◆ **Task goal**:
The lines below that include "computer" are to be found and copied.

◆ **Exercise data**:

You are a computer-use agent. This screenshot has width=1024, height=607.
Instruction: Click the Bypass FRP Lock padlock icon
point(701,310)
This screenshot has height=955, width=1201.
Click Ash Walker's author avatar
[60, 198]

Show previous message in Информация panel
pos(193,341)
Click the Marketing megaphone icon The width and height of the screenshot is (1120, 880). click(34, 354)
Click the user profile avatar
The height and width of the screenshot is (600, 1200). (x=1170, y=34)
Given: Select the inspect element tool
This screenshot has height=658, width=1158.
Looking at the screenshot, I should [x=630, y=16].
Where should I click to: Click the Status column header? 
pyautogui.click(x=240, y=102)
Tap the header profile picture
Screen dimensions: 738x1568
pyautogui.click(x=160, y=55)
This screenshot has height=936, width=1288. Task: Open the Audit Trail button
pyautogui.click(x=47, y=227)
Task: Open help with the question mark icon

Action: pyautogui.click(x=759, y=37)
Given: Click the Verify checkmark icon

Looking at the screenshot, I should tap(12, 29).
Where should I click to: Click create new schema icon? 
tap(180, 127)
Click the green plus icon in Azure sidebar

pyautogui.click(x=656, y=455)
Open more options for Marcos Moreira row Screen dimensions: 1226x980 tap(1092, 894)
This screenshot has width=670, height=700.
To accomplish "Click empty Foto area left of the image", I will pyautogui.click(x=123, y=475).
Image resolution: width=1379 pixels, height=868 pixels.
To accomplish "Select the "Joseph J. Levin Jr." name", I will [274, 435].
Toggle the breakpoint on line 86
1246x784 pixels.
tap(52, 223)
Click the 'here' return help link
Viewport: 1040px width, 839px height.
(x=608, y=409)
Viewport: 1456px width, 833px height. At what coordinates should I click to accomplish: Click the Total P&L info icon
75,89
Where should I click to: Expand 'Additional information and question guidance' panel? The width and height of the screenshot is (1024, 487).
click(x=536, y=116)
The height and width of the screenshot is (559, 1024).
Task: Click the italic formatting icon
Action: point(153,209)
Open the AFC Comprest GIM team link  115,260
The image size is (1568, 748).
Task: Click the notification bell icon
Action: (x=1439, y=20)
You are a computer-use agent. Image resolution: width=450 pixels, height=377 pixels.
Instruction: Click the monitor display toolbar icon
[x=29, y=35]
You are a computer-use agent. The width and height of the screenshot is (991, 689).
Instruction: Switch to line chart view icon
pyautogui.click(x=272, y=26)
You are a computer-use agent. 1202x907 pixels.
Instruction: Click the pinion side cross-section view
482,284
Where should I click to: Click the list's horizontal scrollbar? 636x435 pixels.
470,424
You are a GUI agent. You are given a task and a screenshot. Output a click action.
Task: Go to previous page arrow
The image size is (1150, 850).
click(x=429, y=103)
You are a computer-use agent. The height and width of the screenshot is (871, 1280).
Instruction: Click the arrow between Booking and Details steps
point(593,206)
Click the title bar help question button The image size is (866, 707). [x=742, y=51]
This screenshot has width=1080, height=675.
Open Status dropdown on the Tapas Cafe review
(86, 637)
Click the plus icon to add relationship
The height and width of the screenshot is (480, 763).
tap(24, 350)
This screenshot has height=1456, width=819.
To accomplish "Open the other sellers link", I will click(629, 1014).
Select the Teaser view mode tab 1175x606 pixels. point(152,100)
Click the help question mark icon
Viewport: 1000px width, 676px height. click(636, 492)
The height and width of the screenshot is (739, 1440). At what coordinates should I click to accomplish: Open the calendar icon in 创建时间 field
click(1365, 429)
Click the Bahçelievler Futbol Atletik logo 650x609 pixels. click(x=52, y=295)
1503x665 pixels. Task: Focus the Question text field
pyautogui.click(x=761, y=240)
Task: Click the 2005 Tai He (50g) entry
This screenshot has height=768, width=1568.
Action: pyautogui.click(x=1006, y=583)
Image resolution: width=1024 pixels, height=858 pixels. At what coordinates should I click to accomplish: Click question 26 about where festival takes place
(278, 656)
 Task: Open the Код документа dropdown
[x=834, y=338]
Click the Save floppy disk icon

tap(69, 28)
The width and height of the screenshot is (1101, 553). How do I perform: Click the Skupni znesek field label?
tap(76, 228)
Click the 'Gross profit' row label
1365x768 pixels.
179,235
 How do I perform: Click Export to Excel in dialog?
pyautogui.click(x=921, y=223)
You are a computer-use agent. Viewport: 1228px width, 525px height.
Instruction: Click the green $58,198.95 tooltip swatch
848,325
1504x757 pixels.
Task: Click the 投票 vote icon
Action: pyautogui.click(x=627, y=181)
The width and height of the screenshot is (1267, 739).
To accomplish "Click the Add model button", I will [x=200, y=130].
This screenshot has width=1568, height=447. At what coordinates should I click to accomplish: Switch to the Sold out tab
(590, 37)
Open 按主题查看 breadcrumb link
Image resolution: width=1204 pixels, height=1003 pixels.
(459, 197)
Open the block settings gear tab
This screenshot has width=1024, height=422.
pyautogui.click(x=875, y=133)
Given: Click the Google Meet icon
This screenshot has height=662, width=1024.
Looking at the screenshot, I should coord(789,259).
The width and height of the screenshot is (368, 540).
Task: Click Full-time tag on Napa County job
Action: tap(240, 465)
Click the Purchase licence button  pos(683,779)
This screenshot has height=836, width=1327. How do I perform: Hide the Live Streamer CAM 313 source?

◆ **Response for this exercise**:
You are a computer-use agent. This screenshot has width=1024, height=607.
You are a computer-use agent. Image resolution: width=450 pixels, height=377 pixels.
You are a computer-use agent. The width and height of the screenshot is (991, 689).
You are a computer-use agent. 1202x907 pixels.
You are a computer-use agent. The height and width of the screenshot is (871, 1280).
You are a computer-use agent. Viewport: 1228px width, 525px height.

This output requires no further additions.